Increíblemente todavía hay personas que dan fiel seguimiento a las peripecias de la Liga Dominicana de Béisbol, pero tanto los equipos como los directivos de la Liga deben empezar a rezar para que los pocos fanáticos frenéticos que aún siguen el ejercicio masoquista de ver eso, no se les vayan.
Solía ser fanático de los Tigres del Licey, pero ya para el 6to campeonato que se repartieron entre Águilas y Tigres me aburrí de la pelota dominicana. De eso han pasado ocho años, divididos equitativamente entre esos mismos equipos. Me disculpan, pero no me interesa ver esa Liga.
El hecho de que no vea los partidos y no busque los resultados en los matutinos, no ha impedido a los frenéticos fanáticos de nuestras calles y nuestra radio hacerme saber de los últimos acontecimientos.

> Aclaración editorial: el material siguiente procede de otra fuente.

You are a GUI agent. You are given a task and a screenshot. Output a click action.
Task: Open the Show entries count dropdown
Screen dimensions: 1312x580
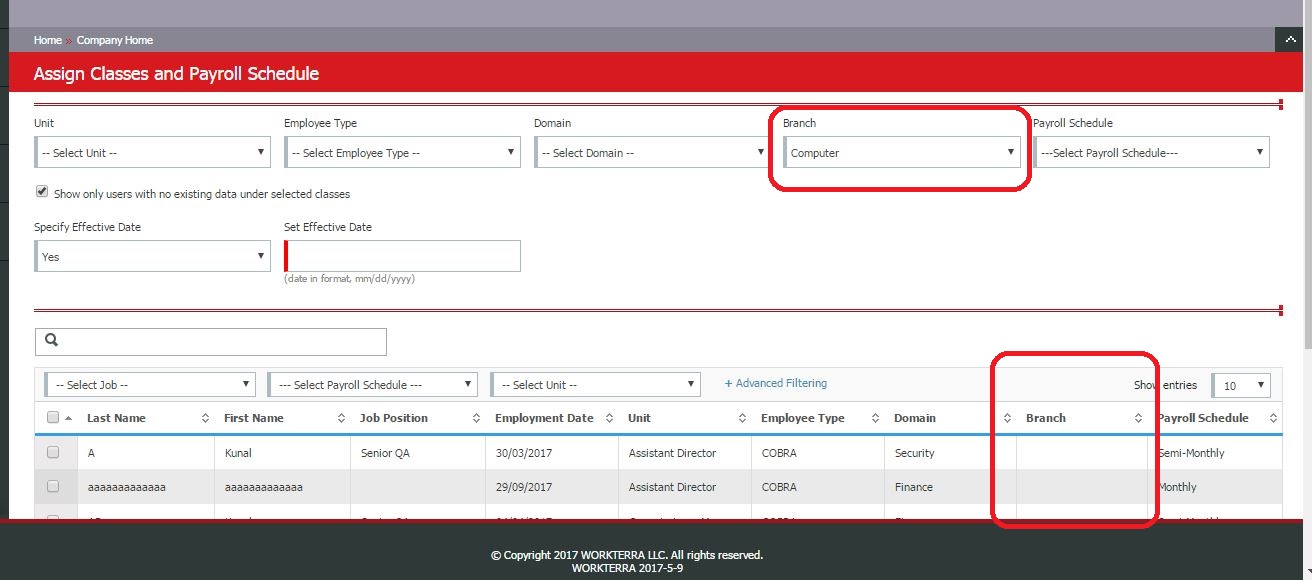coord(1241,385)
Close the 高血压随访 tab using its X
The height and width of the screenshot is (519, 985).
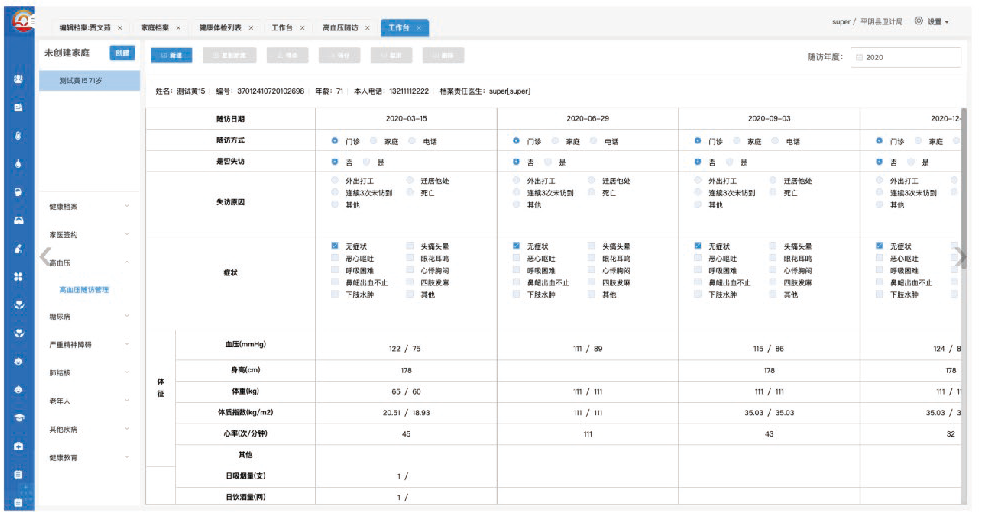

Me enteré, por ejemplo, que peloteros se fueron a los pelotazos y botellazos con fanáticos, que hubo heridos y sometimientos a la Justicia, como en tributo a la moribunda Liga de Basketball del Distrito, y que debido a que eso fue realizado por jugadores estelares de uno de los dos únicos equipos rentables de la Liga, no hubo sanción, ni un boche para guardar las apariencias.
Por igual un sinnúmero de decisiones cuestionables que han favorecido o a las Águilas o al Licey. No les culpo realmente, ya que hay que preservar hasta el final a los únicos dos equipos que mantienen el negocio. Pero ya están jugando a matar a la gallina de los huevos de oro.
Ignorando las risibles improvisaciones de la Liga, de por sí la organización del torneo es absurda y casi irracional.
Tenemos que someternos a un aburridísimo torneo regular en el que equipos batallan por los primeros 4 lugares de 6 posiciones posibles. Tras agotarse en ese absurdo ejercicio, el equipo que logró los mejores resultados recibe el mismo premio que el mediocre que quedó por debajo de la mitad en la tabla de posiciones: empezar desde cero en otra serie tan innecesariamente larga como la regular.
Hay una miríada de reglas absurdas que deslucen a la Liga, como reforzar a los ganadores con lo mejor de los perdedores, nada que ver con el espíritu de equipo, donde los que comienzan juntos terminan juntos y batallan para el beneficio del equipo.
Han dejado que el trofeo sea comprado, y el equipo con más dinero para pagar mejores jugadores se impone. Esto ha alejado fanáticos de los otros 4 equipos que parecen de relleno, y les ha creado aprietos para obtener patrocinios, que a su vez les condena a un círculo vicioso de poco dinero, peores jugadores, pocos éxitos y estadios desiertos.
Pero al parecer a la Liga aún le funciona esa fórmula, y hace lo diametralmente opuesto a lo que intentando las más exitosas ligas del mundo, que es hacer que todos los equipos sean competitivos.
De mi parte, mientras la pelota dominicana siga siendo un juego en el que participan 6 equipos y con un año de antelación se sabe que van a ganar Águilas o Licey, yo me seguiré deleitando mejor con el football americano. ¡Arriba los Arizona Cardinals!